This spyware can cost hundreds of thousands of dollars. Ethiopia is an
impoverished country with chronic food shortages, and received over $4
billion in development assistance in 2013 alone. Efforts should be directed
at improving the rights of its population, not at using the latest
technology to undermine those rights.
In late 2011, Ethiopia's government began interfering with the rights of the
country's Muslim minority by meddling in the activities of the Supreme
Council of Islamic Affairs. In response, hundreds of thousands of Ethiopia's
Muslims, who make up about 40 to 45 percent of the population, took to the
streets in protest. It was these protests that authorities accused Abeba of
helping to organize.
Abeba believes she was arrested because she received emails from Yemen. The
security officials had printed out the emails but couldn't read Abeba's
native Afan Oromo language and even asked her what was written, Abeba said.
The fact that the e-mails came from an Arab country might have been enough
for them. The officials also used her Facebook activity as evidence against
her: Abeba had posted an Al Jazeera article about the Muslim protests in
Ethiopia.
That time, she said, they beat her and let her go.
The second time, she was arrested after speaking on the phone with her
sister in Yemen, she believes. Officials listened to her ring tone, which
was religious, and called it "illegal." Then the officers examined her phone
and said her many contacts in Arab countries -- her sister in Yemen, a
brother in Oman and cousins in Saudi Arabia -- were further evidence of her
guilt. But having relatives abroad is common for Ethiopian Muslims because
so many flee their country's poverty for potential work in Arab lands.

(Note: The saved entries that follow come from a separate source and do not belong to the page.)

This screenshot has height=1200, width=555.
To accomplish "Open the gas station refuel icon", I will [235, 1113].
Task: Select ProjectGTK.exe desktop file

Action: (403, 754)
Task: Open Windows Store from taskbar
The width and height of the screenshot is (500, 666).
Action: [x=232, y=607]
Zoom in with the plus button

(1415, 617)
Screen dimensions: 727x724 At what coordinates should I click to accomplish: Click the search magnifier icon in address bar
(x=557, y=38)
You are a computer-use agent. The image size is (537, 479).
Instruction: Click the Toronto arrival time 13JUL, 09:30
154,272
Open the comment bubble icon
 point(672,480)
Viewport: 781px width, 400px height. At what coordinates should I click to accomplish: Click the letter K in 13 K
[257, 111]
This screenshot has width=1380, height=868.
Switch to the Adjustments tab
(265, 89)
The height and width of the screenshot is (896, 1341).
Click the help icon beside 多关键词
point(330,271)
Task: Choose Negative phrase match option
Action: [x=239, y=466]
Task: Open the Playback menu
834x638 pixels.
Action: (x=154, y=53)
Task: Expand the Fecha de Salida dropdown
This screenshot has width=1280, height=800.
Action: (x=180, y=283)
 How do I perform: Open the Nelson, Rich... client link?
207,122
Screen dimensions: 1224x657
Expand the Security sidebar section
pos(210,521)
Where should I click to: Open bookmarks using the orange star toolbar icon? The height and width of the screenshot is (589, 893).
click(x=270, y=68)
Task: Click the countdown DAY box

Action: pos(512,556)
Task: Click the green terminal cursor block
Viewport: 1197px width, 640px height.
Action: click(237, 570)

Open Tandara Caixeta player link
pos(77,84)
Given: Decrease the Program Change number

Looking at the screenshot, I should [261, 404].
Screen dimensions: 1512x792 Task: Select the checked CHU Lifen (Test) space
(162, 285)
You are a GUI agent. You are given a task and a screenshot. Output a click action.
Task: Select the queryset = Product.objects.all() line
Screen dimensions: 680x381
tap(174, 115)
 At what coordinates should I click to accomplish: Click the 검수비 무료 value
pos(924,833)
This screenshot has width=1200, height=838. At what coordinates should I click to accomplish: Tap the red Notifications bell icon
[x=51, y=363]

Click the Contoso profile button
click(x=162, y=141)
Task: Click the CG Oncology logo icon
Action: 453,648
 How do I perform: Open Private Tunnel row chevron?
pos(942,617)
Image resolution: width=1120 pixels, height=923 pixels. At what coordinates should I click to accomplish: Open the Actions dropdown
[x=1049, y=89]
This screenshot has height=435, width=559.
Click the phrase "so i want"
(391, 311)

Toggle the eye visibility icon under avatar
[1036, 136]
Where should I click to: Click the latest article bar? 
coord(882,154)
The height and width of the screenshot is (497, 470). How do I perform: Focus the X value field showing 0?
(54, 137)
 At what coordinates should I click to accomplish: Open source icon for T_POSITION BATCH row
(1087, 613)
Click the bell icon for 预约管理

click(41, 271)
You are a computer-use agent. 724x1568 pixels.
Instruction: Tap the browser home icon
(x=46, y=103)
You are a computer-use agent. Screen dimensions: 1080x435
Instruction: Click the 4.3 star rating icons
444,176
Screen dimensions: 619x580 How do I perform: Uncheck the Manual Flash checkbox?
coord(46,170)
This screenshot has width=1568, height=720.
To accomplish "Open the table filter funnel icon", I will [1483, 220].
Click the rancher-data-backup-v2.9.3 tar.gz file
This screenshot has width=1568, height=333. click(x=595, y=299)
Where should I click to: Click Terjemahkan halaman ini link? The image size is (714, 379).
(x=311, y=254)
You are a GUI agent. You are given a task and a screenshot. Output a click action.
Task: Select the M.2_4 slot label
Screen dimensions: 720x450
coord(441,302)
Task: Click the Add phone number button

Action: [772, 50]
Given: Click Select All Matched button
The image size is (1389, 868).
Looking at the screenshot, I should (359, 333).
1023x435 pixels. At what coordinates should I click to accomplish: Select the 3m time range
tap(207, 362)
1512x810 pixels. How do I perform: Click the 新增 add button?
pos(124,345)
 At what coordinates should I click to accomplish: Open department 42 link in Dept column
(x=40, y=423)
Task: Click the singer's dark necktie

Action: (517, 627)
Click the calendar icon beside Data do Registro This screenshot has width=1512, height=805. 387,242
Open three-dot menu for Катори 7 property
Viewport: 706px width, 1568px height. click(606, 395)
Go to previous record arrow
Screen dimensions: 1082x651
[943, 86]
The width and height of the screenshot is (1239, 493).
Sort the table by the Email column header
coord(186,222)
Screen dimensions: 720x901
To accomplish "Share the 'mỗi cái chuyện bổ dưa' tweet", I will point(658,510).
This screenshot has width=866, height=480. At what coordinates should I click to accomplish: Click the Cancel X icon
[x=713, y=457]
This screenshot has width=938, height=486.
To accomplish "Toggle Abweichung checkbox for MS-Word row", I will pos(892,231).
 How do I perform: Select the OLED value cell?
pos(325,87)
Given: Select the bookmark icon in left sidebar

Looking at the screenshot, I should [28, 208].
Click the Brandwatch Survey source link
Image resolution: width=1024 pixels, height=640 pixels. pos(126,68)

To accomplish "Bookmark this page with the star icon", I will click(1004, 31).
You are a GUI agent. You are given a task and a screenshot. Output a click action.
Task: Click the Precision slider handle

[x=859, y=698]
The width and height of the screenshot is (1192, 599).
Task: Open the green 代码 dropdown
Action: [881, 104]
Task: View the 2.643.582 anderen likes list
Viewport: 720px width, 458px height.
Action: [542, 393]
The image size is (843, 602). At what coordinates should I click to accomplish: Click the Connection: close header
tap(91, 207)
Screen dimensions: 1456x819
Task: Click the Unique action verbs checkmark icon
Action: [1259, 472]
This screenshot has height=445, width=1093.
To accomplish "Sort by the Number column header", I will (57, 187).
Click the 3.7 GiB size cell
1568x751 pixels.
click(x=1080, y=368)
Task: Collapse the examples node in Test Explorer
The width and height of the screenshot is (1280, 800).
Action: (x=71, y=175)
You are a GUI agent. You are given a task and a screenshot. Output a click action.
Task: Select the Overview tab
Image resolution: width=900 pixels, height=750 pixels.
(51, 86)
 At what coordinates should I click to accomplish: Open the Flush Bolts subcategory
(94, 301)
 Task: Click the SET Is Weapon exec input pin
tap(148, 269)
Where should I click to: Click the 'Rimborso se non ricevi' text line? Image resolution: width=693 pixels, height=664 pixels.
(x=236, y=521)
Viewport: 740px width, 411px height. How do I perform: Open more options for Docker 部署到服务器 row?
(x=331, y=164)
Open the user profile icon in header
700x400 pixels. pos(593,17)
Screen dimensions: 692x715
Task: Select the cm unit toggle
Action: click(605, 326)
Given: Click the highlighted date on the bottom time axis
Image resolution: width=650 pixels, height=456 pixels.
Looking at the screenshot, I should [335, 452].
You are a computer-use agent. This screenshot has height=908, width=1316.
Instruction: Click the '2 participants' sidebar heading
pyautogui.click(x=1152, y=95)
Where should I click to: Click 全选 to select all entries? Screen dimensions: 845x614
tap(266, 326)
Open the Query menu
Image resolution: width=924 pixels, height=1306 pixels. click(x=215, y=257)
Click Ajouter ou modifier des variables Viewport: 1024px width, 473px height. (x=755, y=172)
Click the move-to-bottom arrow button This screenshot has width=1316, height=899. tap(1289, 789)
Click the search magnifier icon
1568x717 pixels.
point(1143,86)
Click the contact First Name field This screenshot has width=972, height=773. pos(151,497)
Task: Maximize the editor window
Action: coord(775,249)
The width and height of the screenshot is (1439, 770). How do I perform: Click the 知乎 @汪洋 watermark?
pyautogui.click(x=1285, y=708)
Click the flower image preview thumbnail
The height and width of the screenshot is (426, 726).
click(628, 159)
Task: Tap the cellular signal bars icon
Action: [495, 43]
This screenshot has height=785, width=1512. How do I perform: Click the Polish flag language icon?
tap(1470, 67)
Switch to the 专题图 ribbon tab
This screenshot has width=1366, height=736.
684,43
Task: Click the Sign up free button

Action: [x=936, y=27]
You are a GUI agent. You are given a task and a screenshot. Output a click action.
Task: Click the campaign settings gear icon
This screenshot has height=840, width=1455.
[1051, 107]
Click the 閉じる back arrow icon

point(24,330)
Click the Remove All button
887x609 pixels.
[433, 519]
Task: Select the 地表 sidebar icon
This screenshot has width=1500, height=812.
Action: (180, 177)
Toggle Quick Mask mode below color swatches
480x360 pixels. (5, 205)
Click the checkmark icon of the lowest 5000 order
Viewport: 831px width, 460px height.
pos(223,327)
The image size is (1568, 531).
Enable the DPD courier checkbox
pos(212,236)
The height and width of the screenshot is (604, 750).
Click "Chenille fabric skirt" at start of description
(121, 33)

The officials didn't consider that Abeba lived in a region of Ethiopia where
few protests had occurred. They detained her for three months. Shortly after
her release, she fled to Kenya.
Abeba seems lost and helpless; her family doesn't even know she fled to
Kenya. She is all alone there. She would very much like to call home to let
them know she is okay, but she won't. She's afraid the call will be traced.